There are many techniques available for clock synchronization, however, all practical techniques fall into two basic schemes; (1) a resonator which is excited by rising and falling edges of received data and (2) a phase-locked loop which servos the clock to a fixed phase with respect to the rising and falling edges of the input data.
The resonator based scheme has two basic problems. First, the exact throughput delay of the resonator system is critical because signal detection, deciding between a "1" and "0", is done in a separate stage which utilizes the recovered clock. Keeping the throughput delay constant is difficult because of "slow" effects such as temperature and "fast" effects such as delay variation introduced by input amplitude variation. Second, the resonator circuit has a specific resonance which restricts the tunability of the click recovery circuit to the pass band of the resonant circuit. It is generally unlikely that the incoming data signal exactly matches the natural resonance of a high Q resonator, particularly since the resonant frequency tends to shift with aging. This mismatch causes two undesirable effects. First, the clock output can be severely attenuated because the roll off of the resonator response characteristic is fairly steep. Second, in the absence of data edges, the clock output frequency will drift toward the natural resonant frequency of the circuit curing "flywheeling".

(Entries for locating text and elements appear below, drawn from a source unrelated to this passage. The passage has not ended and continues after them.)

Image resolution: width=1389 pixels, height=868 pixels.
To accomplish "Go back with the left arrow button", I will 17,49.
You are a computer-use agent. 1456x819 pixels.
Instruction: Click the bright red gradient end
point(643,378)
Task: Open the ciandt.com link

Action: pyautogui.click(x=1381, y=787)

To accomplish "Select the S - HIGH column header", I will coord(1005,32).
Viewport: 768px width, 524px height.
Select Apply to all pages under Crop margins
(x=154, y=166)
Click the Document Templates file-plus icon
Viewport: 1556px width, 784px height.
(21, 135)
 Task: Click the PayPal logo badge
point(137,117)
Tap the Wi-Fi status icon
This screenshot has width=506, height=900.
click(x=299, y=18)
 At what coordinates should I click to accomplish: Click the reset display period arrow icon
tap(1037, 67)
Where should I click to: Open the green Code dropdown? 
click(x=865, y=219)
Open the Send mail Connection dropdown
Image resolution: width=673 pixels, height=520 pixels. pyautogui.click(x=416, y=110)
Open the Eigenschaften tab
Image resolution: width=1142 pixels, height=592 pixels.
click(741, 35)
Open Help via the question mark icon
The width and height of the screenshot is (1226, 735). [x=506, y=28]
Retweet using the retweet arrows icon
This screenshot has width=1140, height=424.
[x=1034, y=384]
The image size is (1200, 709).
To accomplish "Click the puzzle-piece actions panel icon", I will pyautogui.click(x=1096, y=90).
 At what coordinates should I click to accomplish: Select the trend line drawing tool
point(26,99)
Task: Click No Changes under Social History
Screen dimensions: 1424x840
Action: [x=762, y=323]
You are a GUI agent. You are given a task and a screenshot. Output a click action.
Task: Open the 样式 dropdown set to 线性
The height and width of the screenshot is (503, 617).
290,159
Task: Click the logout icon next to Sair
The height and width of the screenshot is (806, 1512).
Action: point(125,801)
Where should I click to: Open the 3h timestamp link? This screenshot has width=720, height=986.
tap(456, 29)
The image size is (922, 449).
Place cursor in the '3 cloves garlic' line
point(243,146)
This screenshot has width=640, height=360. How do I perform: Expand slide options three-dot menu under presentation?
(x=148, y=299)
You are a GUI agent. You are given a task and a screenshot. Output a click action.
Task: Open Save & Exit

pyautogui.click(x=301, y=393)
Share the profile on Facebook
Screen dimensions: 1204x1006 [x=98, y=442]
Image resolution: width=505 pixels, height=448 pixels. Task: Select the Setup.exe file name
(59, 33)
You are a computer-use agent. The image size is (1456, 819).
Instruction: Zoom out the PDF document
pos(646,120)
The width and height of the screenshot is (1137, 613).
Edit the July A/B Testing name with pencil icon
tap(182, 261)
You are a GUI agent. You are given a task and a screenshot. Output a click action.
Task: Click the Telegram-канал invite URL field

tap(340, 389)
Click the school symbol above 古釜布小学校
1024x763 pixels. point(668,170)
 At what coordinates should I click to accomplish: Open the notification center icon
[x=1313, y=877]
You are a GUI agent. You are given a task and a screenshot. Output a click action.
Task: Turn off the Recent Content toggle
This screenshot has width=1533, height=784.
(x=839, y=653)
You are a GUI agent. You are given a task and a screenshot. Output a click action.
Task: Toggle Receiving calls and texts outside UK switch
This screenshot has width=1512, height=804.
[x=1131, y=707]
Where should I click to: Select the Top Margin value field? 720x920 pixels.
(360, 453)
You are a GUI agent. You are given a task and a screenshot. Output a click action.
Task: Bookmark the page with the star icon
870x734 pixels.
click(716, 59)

The phase-locked loop (PLL) approach does not exhibit the timing problems mentioned above since signal detection and clock recovery are all performed in one loop. Furthermore, phase-locked loops possessing a narrow loop bandwidth, equivalent to high Q, and relatively wide tuning range are easily designed and are more tolerant to component parameter variations. A PLL using a "sample and hold" type phase detector with a narrow loop bandwidth will "hold" its frequency when no transitions occur because the phase detector does not drive the VCO in either direction. The most practical approach to a high frequency PLL circuit is an analog approach because high resolution digital PLL circuits require impractically high master clock frequencies.
Two prior art circuits of the closed-loop clock extraction type are the "Early-Late Gate Synchronizer" shown in FIG. 1, and "Signal Detection Apparatus", shown in FIG. 2 which corresponds to FIG. 3 of U.S. Pat. No. 4,535,454. The Early-Late Gate Synchronizer is a completely analog clock extraction loop which utilizes two integrate-and-dump filters for signal detection and phase error signal generation, while the Signal Detection Apparatus utilizes a pair of edge-triggered D flip-flops for this purpose.
The primary drawback of the "Early-Late Gate Synchronizer" is its need for an integrate-and-dump filter which is capable at operating at high speeds. The Signal Detection Apparatus circuit of FIG. 2 is capable of operating up to the maximum clock frequency of the edge-triggered D flip-flops, which is in general much higher than that of currently available integrate-and-dump filters. However, this loop is not capable of producing the beat notes required for unaided frequency acquisition.